それを期待して何とかうまく立ち回るとするか。


そんなことを考えていると、今保管しているオレイカルコスの在庫全てを使い切ってしまった。


数は余っているらしいが外に出てる人たちも居るので置いておいてほしいとのこと、それは全然構わないぞ。


「今シュテフィとミノタウロス族、それにドワーフ族とアラクネ族が本気を出してオレイカルコスを中心に採掘しておる。

 選別次第こちらに運ぶから必要になればどんどん使ってくれ――それとシュテフィから伝言じゃ。

 もし戦力の無効化が不可能、だが生かしたいならすぐにでも眷属にするから指示を出してくれとのことだ。

 一応前線には顔を出すらしい、能力が少しでも役に立つだろうと言っておったしな。」


「分かった、ありがとう。」


確かにその手もあるにはある、今回は村のためになる吸血なのでその時はお願いするとするか。

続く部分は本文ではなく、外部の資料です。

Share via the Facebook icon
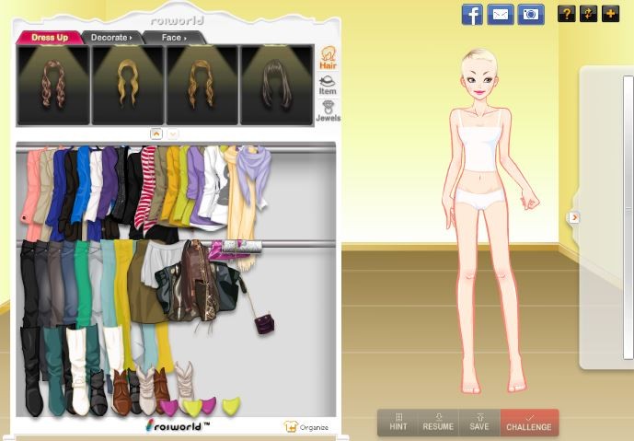634x441 pixels. 472,14
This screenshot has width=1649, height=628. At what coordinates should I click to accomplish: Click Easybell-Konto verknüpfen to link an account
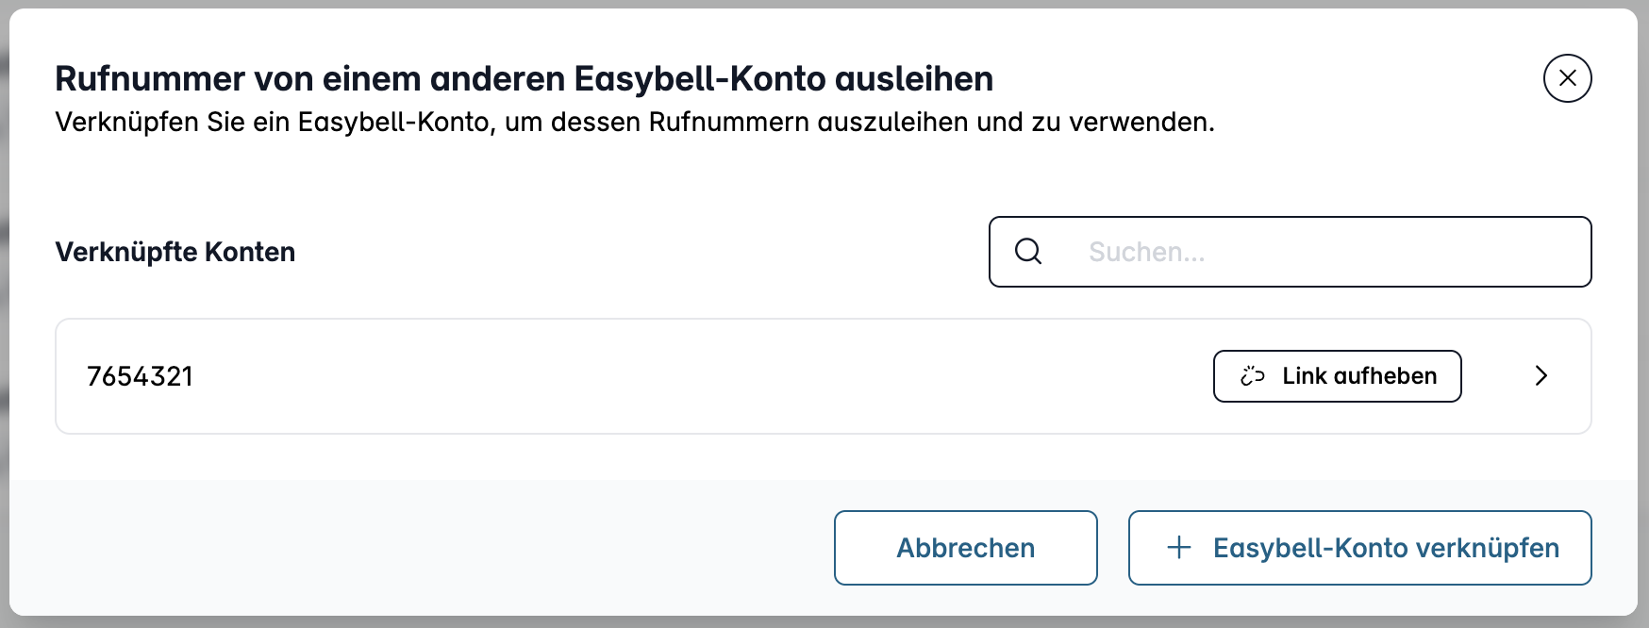pos(1359,548)
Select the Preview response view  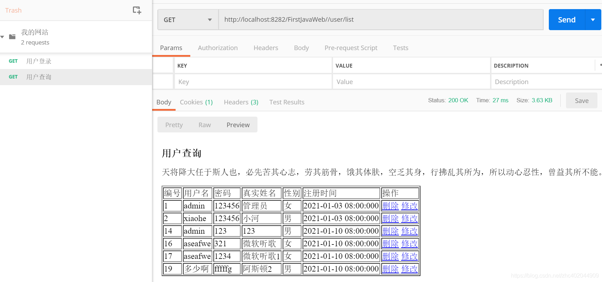coord(238,125)
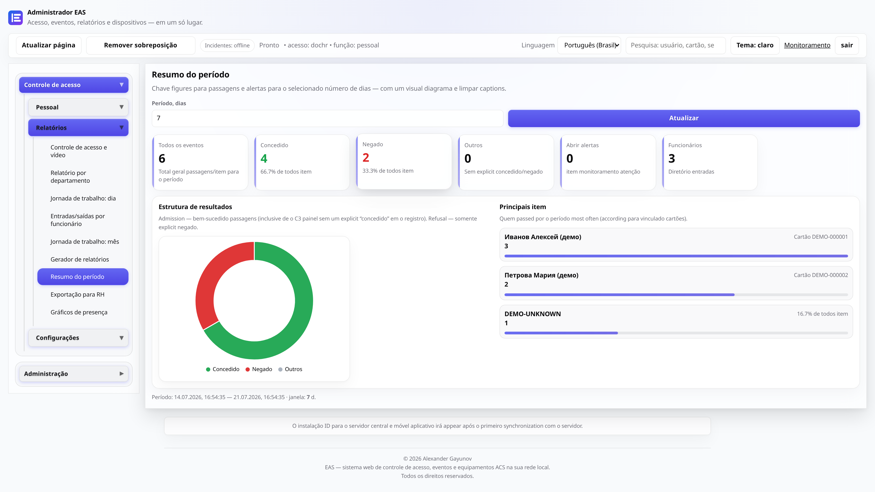The image size is (875, 492).
Task: Switch theme using Tema: claro button
Action: (755, 45)
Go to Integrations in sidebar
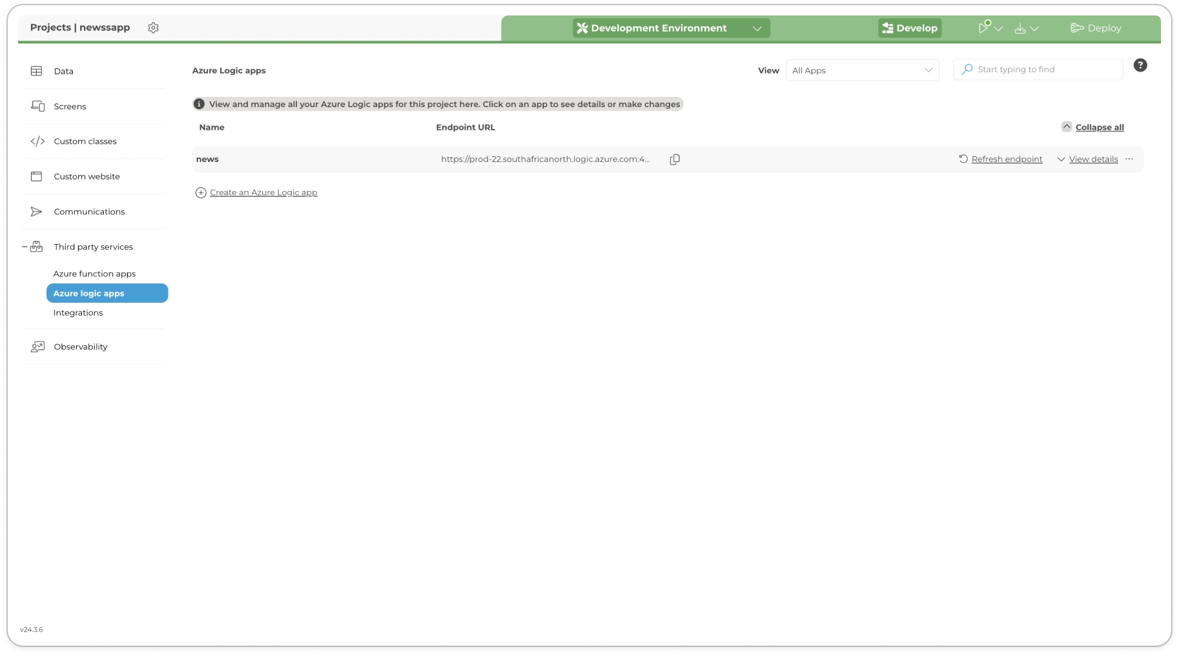1179x656 pixels. (78, 313)

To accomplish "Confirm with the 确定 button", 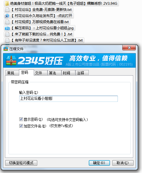I will coord(99,163).
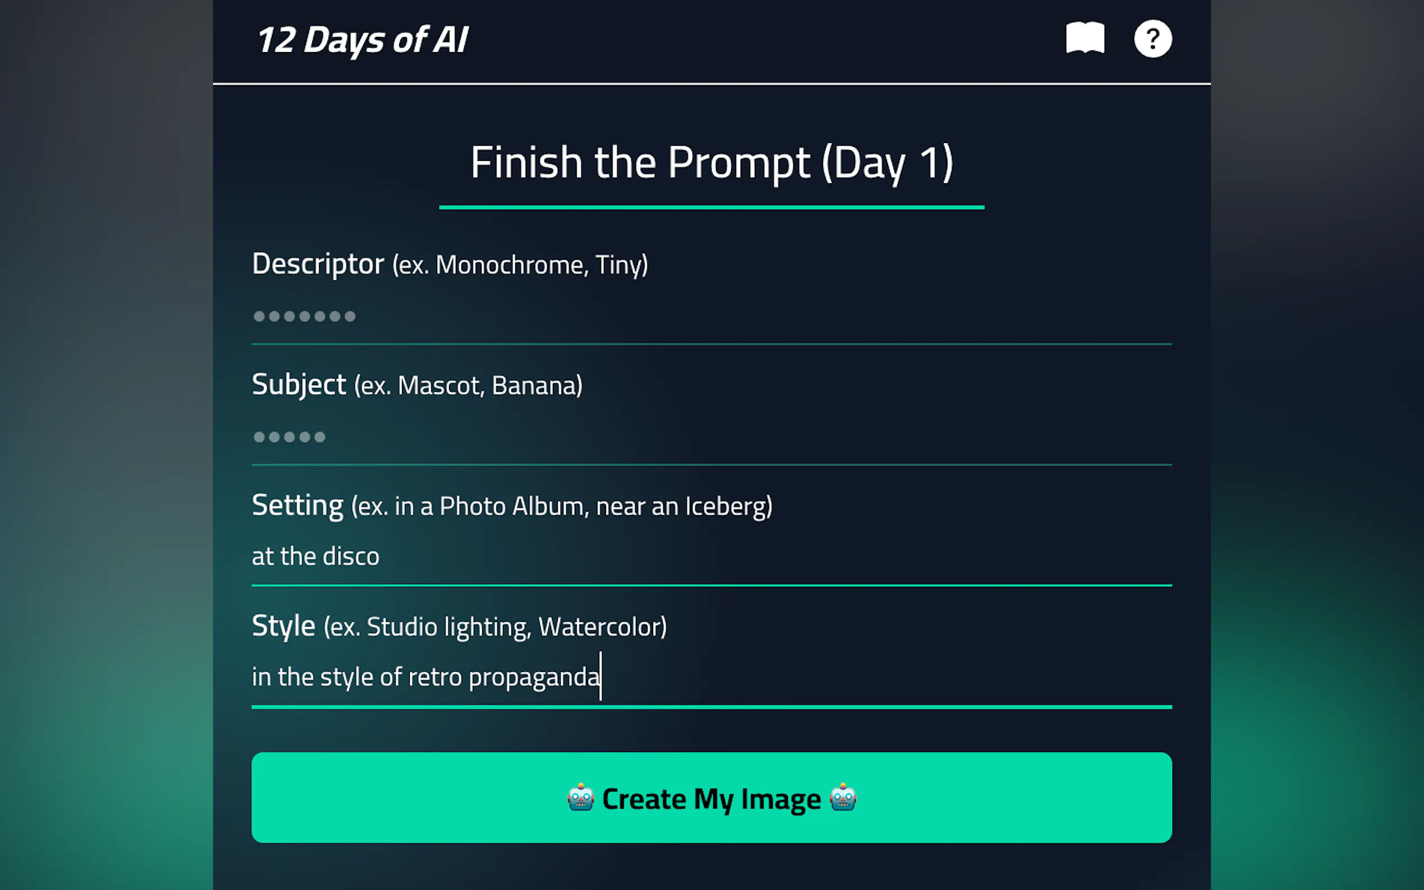Click the '12 Days of AI' title
The height and width of the screenshot is (890, 1424).
[x=363, y=40]
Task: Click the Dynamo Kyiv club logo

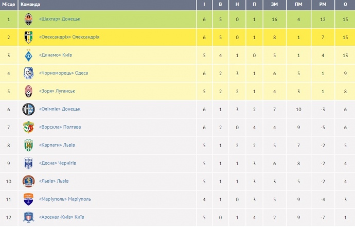Action: [x=28, y=55]
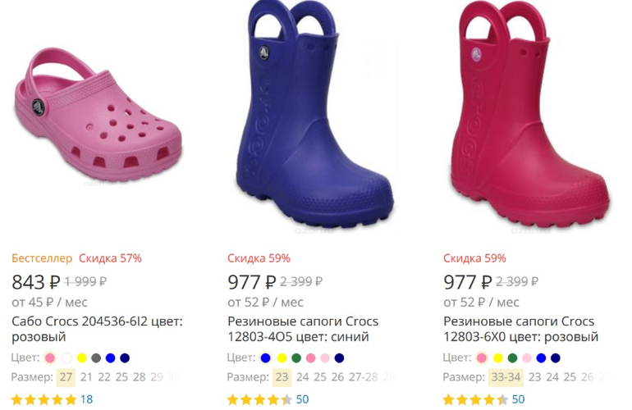
Task: Select size 26 for the blue boots
Action: [338, 377]

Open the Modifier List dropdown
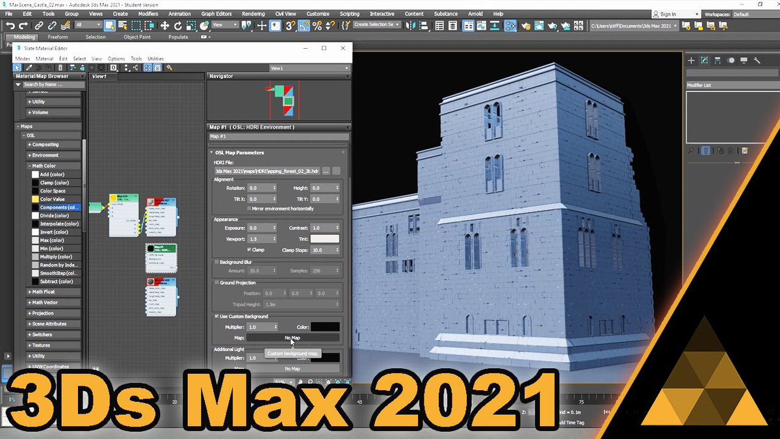click(x=731, y=85)
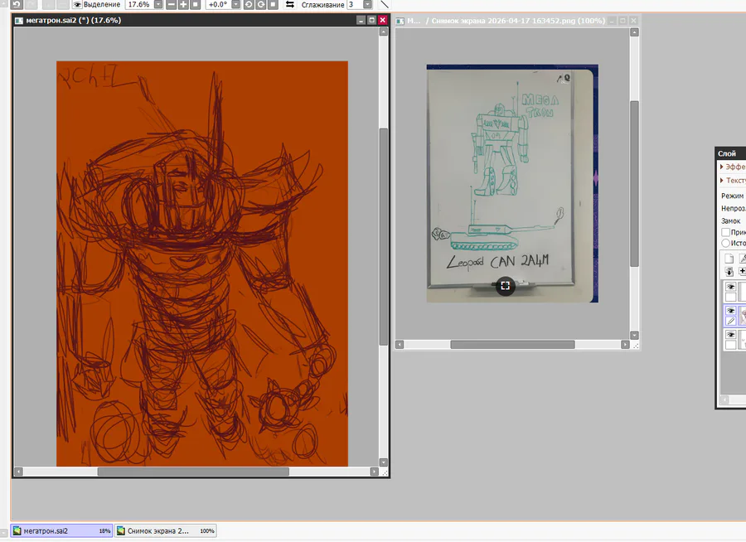Screen dimensions: 746x542
Task: Flip the canvas view horizontally
Action: [289, 4]
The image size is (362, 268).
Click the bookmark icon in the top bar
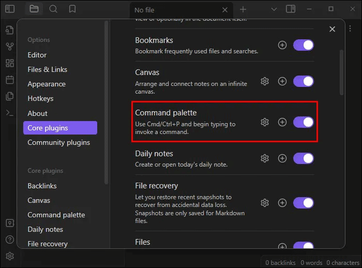(72, 9)
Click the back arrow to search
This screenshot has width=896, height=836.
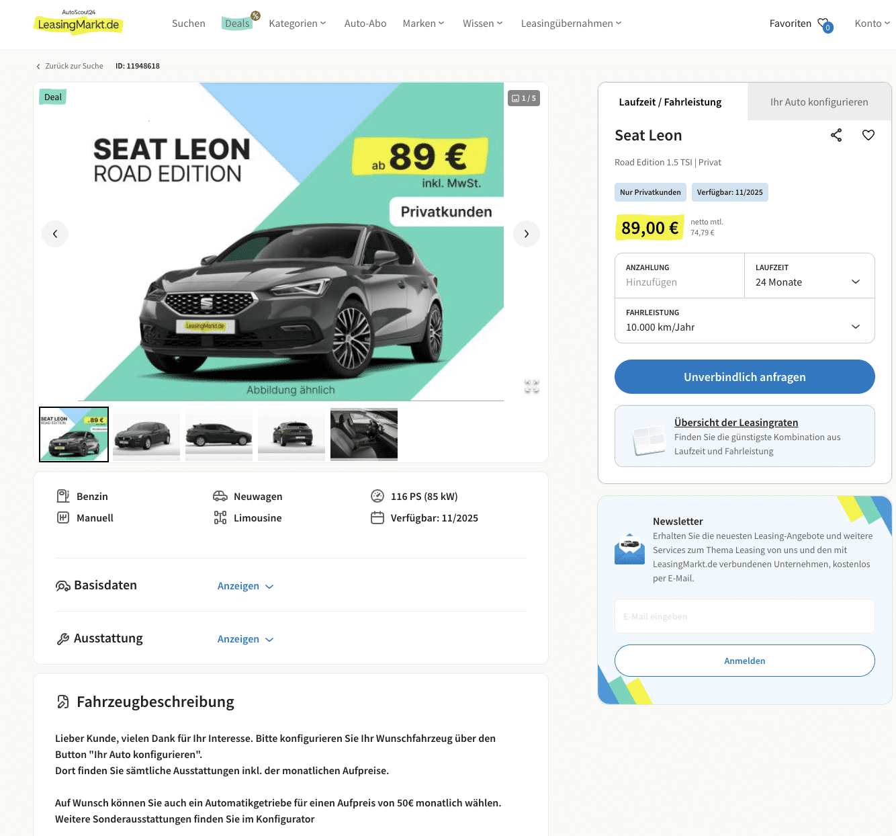(38, 66)
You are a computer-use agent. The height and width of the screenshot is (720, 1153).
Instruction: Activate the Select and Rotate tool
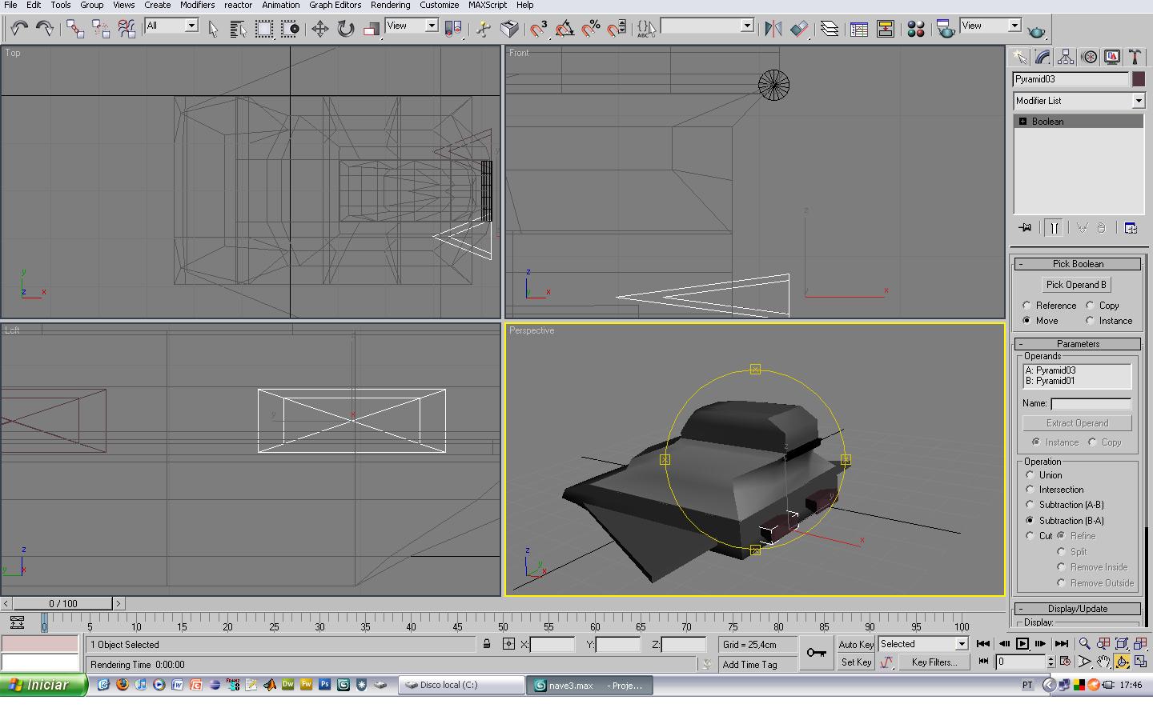tap(345, 30)
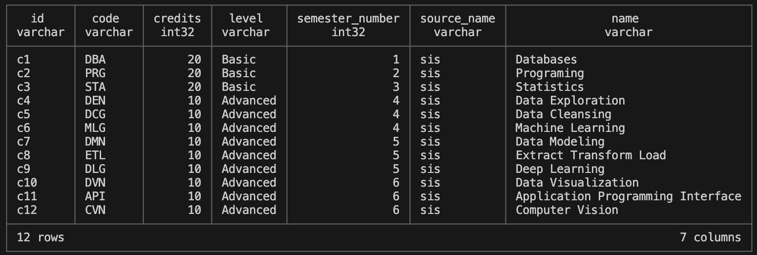
Task: Select the "Databases" course name cell
Action: tap(546, 60)
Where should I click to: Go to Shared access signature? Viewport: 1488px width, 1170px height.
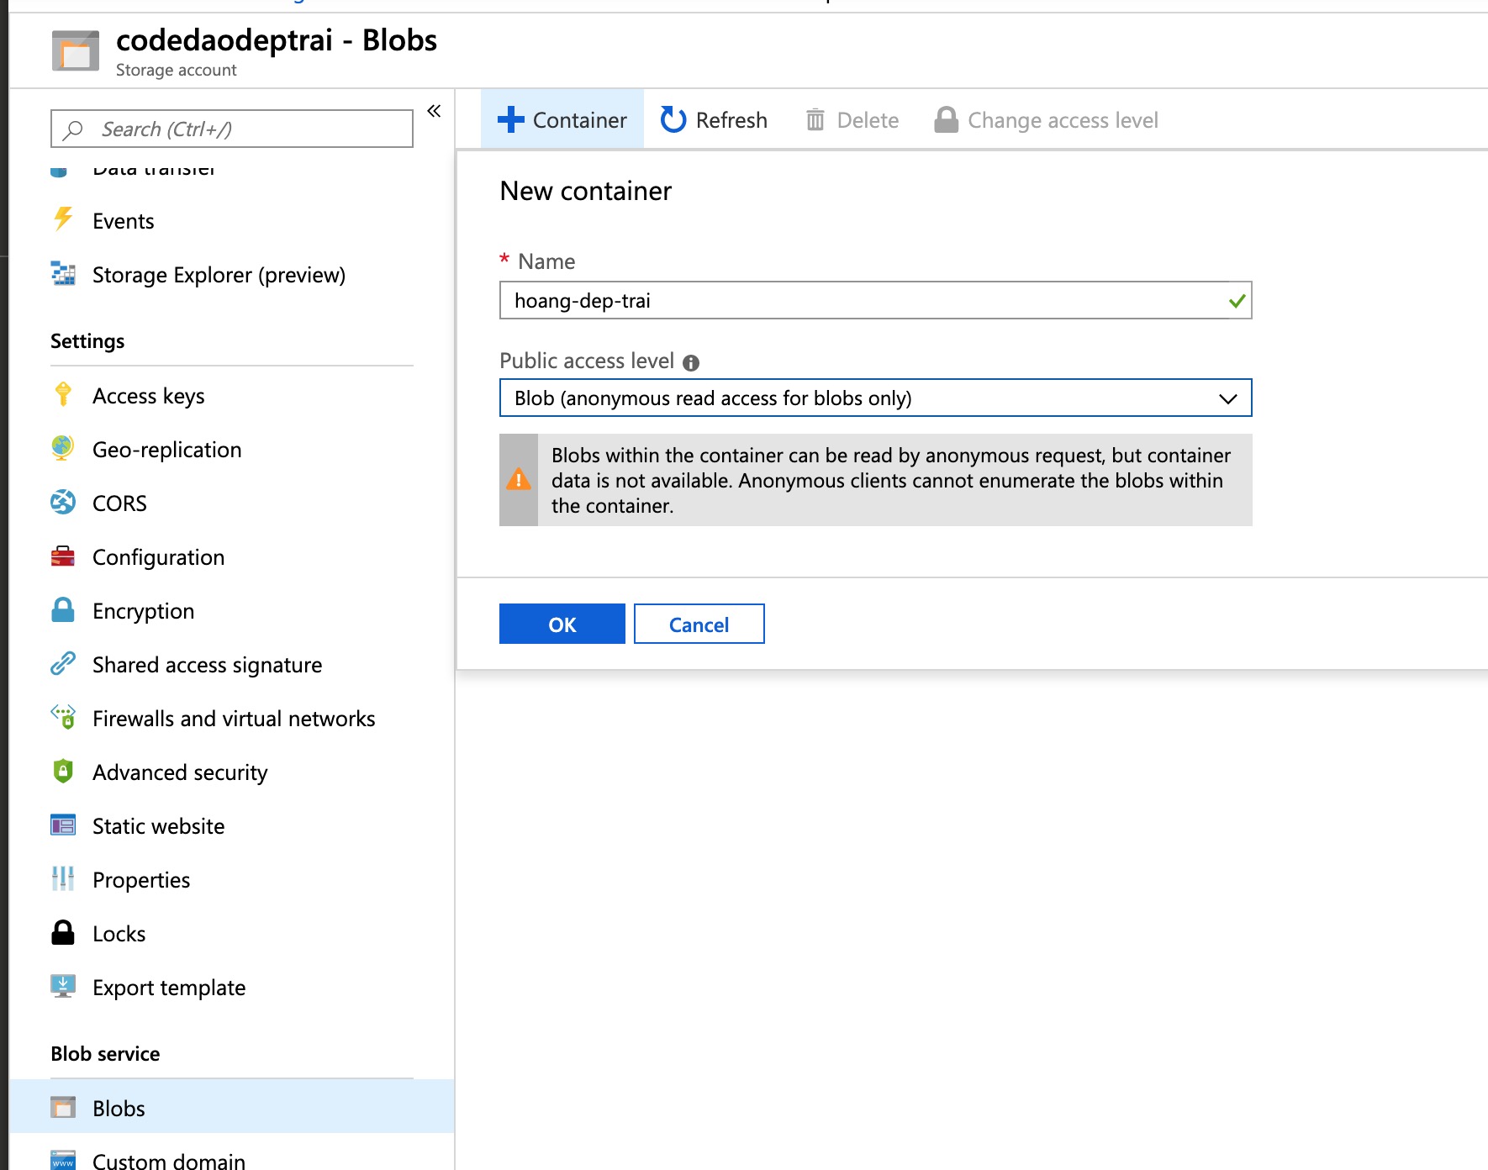[x=207, y=664]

それにシュテフィの能力は目を見張るものがある、あれを戦闘に運用すれば相手はかなり戦いづらいだろう――もしかしたら一方的かもしれないけど。


だがこの世界に存在する能力なので油断は出来ない。




しばらくするとキュウビを連れてシモーネが帰って来た。


「事情は聞いた、恐らく武力を重んじる王子と大臣が結託したのだろうな。

 しかも相手が村長と同じ異世界転移者とは……私も武力を重んじる節はあったので私の責任でもある、やれることは全てやらせてもらおう。」


「皆にも伝えているが極力生かして無力化してくれよ、無理なら仕方ないけどな。」


「そうだろうと思ったよ、善処させてもらう。」


魔族領に向かった3人も帰還しており、村の主戦力が全て揃ったのでメアリーの指揮の下前線を敷いていく。


要石も村の広場に設置されており、そこには魔力の高い人たちが構えていつでも展開出来る状態だ。


ここまで重々しい雰囲気の村は初めてだな、もっと長閑に暮らしたいんだが今はそんなことを言っても仕方ない。


すると、魔族領の方角から物見に出ていたハーピー族とドラゴン族が帰ってくるのが見えた。


「人間領が攻めてきてます、人数は小隊ほど!

 少数ですが剣を持った女性が魔物を薙ぎ払いながら山越えをしています……恐らく到着は明日以降かと!」


「物見の者よ、その中に豪奢な服や鎧を着た者は居ったか?」


キュウビがハーピー族に尋ねる。


「いえ、居なかったと思います……女性以外は普通の鎧を着ていました。

 女性は見慣れない服装でしたね、強いて言えば動きやすそうではありましたが。」


ジャージとかだろうか?


「昼夜問わず進軍してくるともう少し早くなります、皆さん今日はこの前線を維持したまま過ごしてください!」


「「「「「おぉぉぉぉー!!!」」」」」


皆楽しそうだな、メアリーも不安だとは思うが顔が少し笑っているので楽しんでいる節もある気がする。


やっぱりこの村の住民は血気盛ん過ぎるな。


「後もう1つ報告があるんですが。」


ハーピー族が俺の所に来て話しかけてくる。


「どうした?」


「剣を振るっている女性含めて全員、物凄い嫌そうな顔をしていたんですよね。

 もしかしたら簡単に寝返るんじゃないですか?」


この争いに確実な勝ち筋が見えたかもしれない、俺はハーピー族と一緒にメアリーへ報告に向かった。